Butterfly Bones; or Sonnet Against Sonnets
Margaret Avison
The cyanide jar seals life, as sonnets move
towards final stiffness. Cased in a white glare
these specimens stare for peering boys, to prove
strange certainties. Plane dogsled and safari
assure continuing range. The sweep-net skill,                              5
the patience, learning, leave all living stranger.
Insect -- or poem -- waits for the fix, the frill
precision can effect, brilliant with danger.
What law and wonder the museum spectres
bespeak is cryptic for the shivery wings,                                  10
the world cut-diamond-eyed, those eyes' reflectors,
or herbal grass, sunned motes, fierce listening.
Might sheened and rigid trophies strike men blind
like Adam's lexicon locked in the mind?

 

1. What, in your view, is the central theme of this poem? What argument or point does the poet want to make here?

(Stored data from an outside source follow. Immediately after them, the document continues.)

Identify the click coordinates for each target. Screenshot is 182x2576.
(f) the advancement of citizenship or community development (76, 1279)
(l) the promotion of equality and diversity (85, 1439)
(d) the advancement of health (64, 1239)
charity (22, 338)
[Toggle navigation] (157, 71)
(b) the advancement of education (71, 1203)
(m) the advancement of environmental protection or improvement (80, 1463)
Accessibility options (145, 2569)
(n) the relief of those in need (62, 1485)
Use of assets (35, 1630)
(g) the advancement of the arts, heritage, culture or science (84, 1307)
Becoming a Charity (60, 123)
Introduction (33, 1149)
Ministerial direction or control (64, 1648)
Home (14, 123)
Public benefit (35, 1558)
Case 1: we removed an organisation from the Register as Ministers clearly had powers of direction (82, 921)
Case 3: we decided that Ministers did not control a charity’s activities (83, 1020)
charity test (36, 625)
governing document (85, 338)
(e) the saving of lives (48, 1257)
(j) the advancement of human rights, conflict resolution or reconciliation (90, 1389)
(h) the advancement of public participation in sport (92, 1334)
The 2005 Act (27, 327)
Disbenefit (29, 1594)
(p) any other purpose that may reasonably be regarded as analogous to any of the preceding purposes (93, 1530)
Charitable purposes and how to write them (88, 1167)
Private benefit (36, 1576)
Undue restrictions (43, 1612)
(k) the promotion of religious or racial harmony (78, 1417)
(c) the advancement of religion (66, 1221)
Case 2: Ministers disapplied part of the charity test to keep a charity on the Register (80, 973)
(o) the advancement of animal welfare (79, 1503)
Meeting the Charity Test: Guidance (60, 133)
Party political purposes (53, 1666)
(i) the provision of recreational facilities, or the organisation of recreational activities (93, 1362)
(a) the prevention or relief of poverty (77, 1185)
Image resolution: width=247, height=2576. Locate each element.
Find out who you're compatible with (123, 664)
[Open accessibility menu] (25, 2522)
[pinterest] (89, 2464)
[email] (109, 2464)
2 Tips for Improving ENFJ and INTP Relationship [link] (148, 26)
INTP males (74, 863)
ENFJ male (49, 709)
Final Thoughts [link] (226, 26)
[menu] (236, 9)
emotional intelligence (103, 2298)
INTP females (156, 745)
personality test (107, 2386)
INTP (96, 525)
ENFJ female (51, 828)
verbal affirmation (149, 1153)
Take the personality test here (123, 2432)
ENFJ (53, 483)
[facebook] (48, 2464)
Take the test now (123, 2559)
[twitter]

2. What kind (or genre) of poem is this? (See the title!) How does the poet develop or change or use this structure to make her argument?

3. Choose a key image or a key word from the poem and explain how it contributes to the theme you have noted in question 1.

4. Scan any line from the poem. How do rhythm and metre reinforce meaning in the poem?

5. What commentary on the nature and practice of writing -- whether writing poetry or writing in general -- does this poem make? How does the poem invite its readers to rethink the human relationship to language and meaning?